Уходим за Дон, в степи… Щади маму, она ничего не должна знать. Милая мамочка… На ее глазах, должно быть, не высыхают слезы… В своей полутемной комнатке перед старыми иконами она вымаливает мне жизнь… Поймете ли и простите ли вы меня за все причиняемые вам страдания? Вся Россия несет возложенный на нее судьбою крест. Пятый год воюем. Под каждой крышей – горе, и почти в каждой русской семье – покойник. Со мною в лазарете лежал раненый кадет, еще совсем мальчик. Большевики убили у него брата и отца. Мужество, с которым этот юноша переносит свое страшное горе, растрогало меня до глубины души. Сколько их, еще совсем детей, погибло с нами в донских степях, сколько затоптано безвестных могил… Ты подумай, Ириночка, как прекрасно сказал генерал Алексеев в Новочеркасске на похоронах кадетов: «Я поставил бы им памятник – разоренное орлиное гнездо, и в нем трупы птенцов, – на памятнике написал бы: «Орлята умерли, защищая родное гнездо, где же были орлы?»

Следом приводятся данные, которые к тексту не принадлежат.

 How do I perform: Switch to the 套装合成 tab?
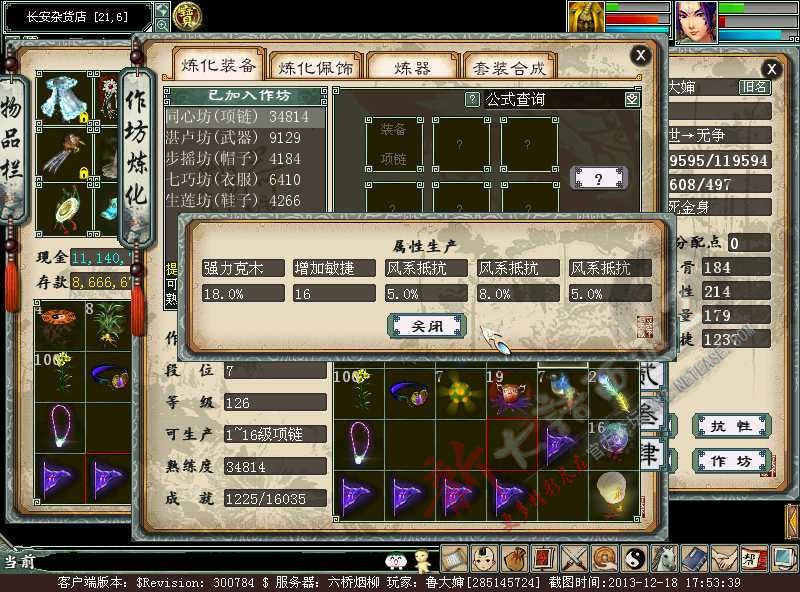(509, 68)
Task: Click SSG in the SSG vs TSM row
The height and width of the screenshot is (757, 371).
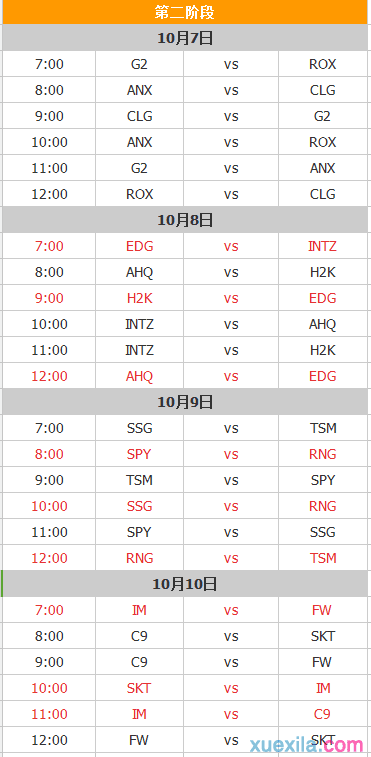Action: (139, 428)
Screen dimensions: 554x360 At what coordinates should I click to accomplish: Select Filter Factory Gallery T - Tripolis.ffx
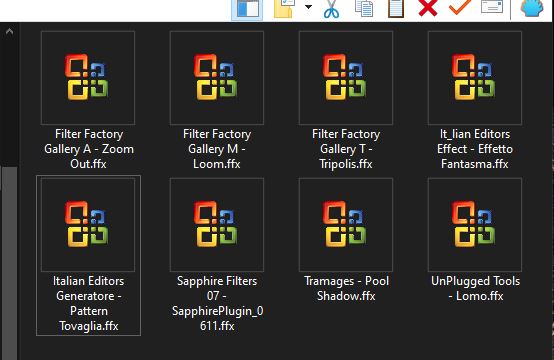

Уходим в неведомое… Мы одиноки… Каково наше политическое credo? Никто и ни черта не понимает, и все обозлены. Много наших офицеров служит в украинских национальных частях, уже тем самым поддерживая нелепую и дикую самостийность. Или чего стоит Кубань, куда мы, вероятнее всего, пойдем? В Екатеринодаре главные силы штабс-капитана Покровского составляет русское офицерство. Сам же Покровский потворствует низменным проискам рады.
Все, чем жив человек, растоптано и заплевано… Россия представляется мне горящим ярмарочным балаганом, или, вернее, объятым пламенем сумасшедшим домом, в котором вопли гибнущих смешиваются с диким свистом и безумным хохотом бесноватых. Повторяю, никто ничего не понимает. Мы не политики, а всего-навсего лишь сыны своего отечества и солдаты черного лихолетья… Жизнь, видимо, заставит разобраться кое в чем, но учиться придется уже под огнем. Мы одиноки… Призрак России, светлый, как утренняя заря, витает над нами и укрепляет твердость сердец наших.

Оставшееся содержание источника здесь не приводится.